İşte bu bomboş hayatı bize unutturan tek bir şey var: Karşı cins. Tek oyuncağımız, tek hobimiz, tek hayat neşemiz, elimizde tek kalan, son kalan şey bu!

Dizilerimizi görsen, bir tane akıl oyunu, bir tane hacker, bir tane laboratuvar yok; her şey ilişki, her şey aldatma, her şey gözyaşı. Bütün gün Instagram’da, Facebook’ta kim kimle çıkmış, nereye tatile gitmiş, vücudu nasıl ona bakıyoruz. Falancanın sevgilisi zengin mi, ötekinin sevgilisi güzel mi… Bizde gündem bu!

Kızların tek hayat planı bir kaç çocukla çıkıp sonra iyisini bulunca evlenip çoluk çocuğa karışmak. Erkeklerin ise evlenip çoluk çocuğa karışmak, o zamana kadar da “karı kıza yazmak”. Aslında parayı da arabayı da sırf bu yüzden seviyoruz; yoksa gerçekten iyi insanlarız. Köyümüze dedemizin yanına falan gittiğimizde görsen seninkine dervişlikte on basar hale geliyoruz. Yeminle!

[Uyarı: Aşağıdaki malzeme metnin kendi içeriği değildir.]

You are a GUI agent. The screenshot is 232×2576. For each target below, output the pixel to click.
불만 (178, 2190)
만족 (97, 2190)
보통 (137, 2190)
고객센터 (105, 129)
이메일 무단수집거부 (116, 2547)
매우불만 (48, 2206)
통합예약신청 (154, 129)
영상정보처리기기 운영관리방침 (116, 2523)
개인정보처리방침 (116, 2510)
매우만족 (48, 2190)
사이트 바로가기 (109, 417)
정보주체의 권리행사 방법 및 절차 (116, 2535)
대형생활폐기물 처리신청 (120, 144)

Velhasılı kelam, güzel yengem, çok üzerine alınma olanlar için. Biz senden önce de aşağı yukarı bunları konuşuyorduk. Yine de birden öpüşerek orta yere çıkmanız, Twitter bildirileri, yat görüntüleri falan – hepimiz boğazımıza kadar çamura batmış altın ararken, aramızdan birinin külçe altınla gelip gözümüze gözümüze sokması gibi oldu. İftara iki saat kalmışken ve biz iki kap yemeğimizden başka bir şey düşünemezken, aramızdan birinin karşımıza geçip mis gibi tereyağlı döneri ağzını şapırdatarak yemesi gibi oldu. Anlatabiliyor muyuz? (Tabii sende bir kabahat yok, sen yabancısın. Bizimki de işte ne yapsın o durumlarda örf anane tasavvuf dese bir türlü demese bir türlü.)

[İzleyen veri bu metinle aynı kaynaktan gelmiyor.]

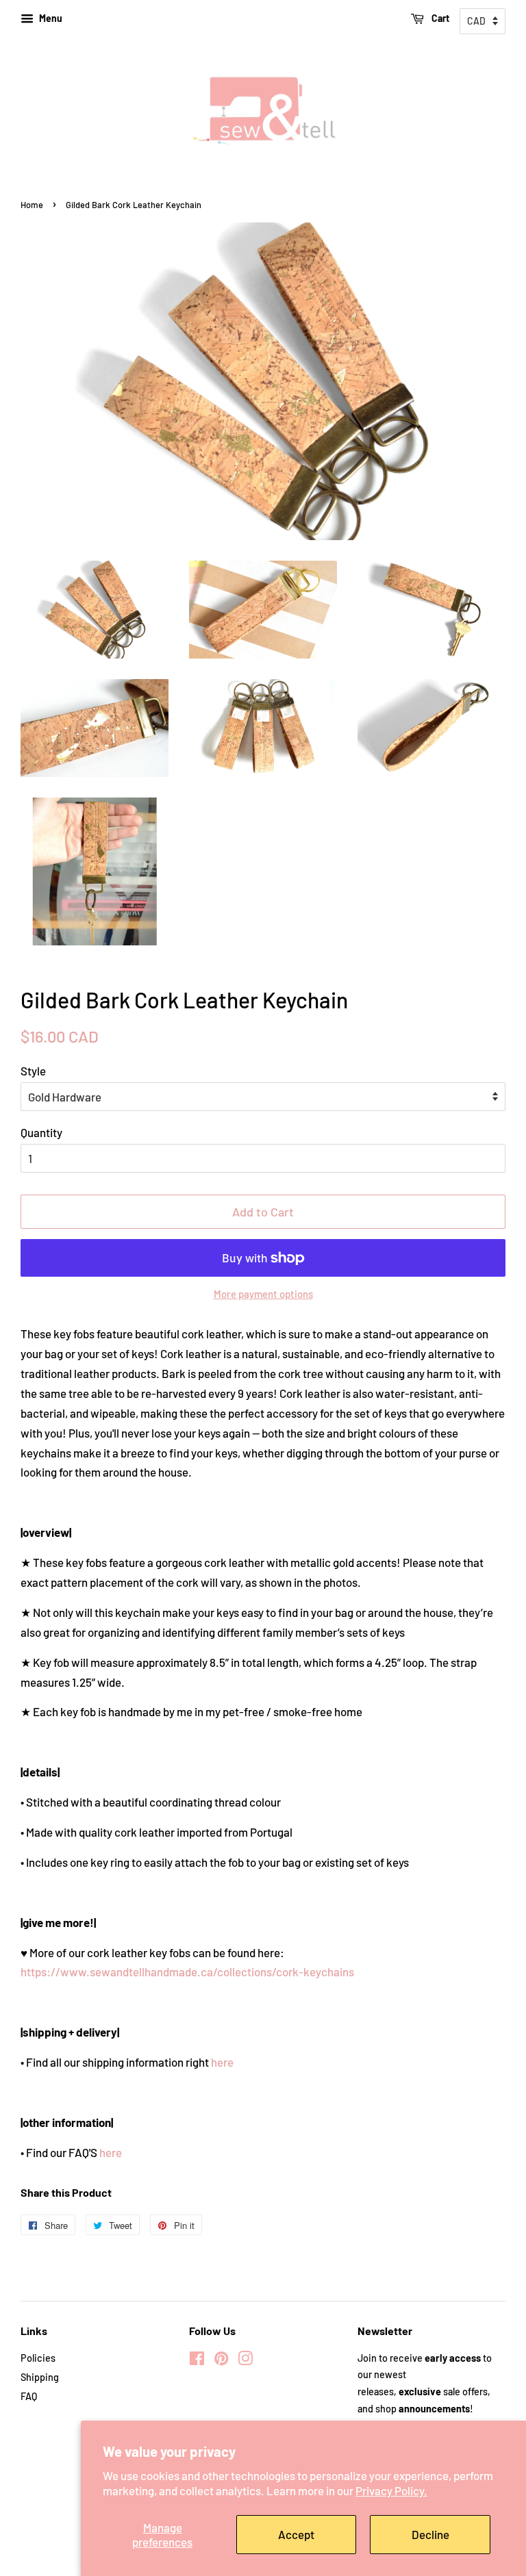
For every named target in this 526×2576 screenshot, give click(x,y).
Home (32, 204)
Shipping (40, 2377)
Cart (439, 18)
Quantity (41, 1132)
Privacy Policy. (391, 2490)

E bir anda 5 milyon gıybet böyle oluyor işte, sonra nereden çıktı deme.

***

İşte yengem, durumlar bu. Sen de böyle kötü bir zamanda geldin, sana da ayıp oldu. Biz de bir şaşkınlıkla arabalarına çarptık, badigardlarına tosladık, medyada linç falan ettik. Keşke daha önce haber verseydin de biraz toparlansaydık. Neyse artık, kusura kalmayasın! Hakkını helal et!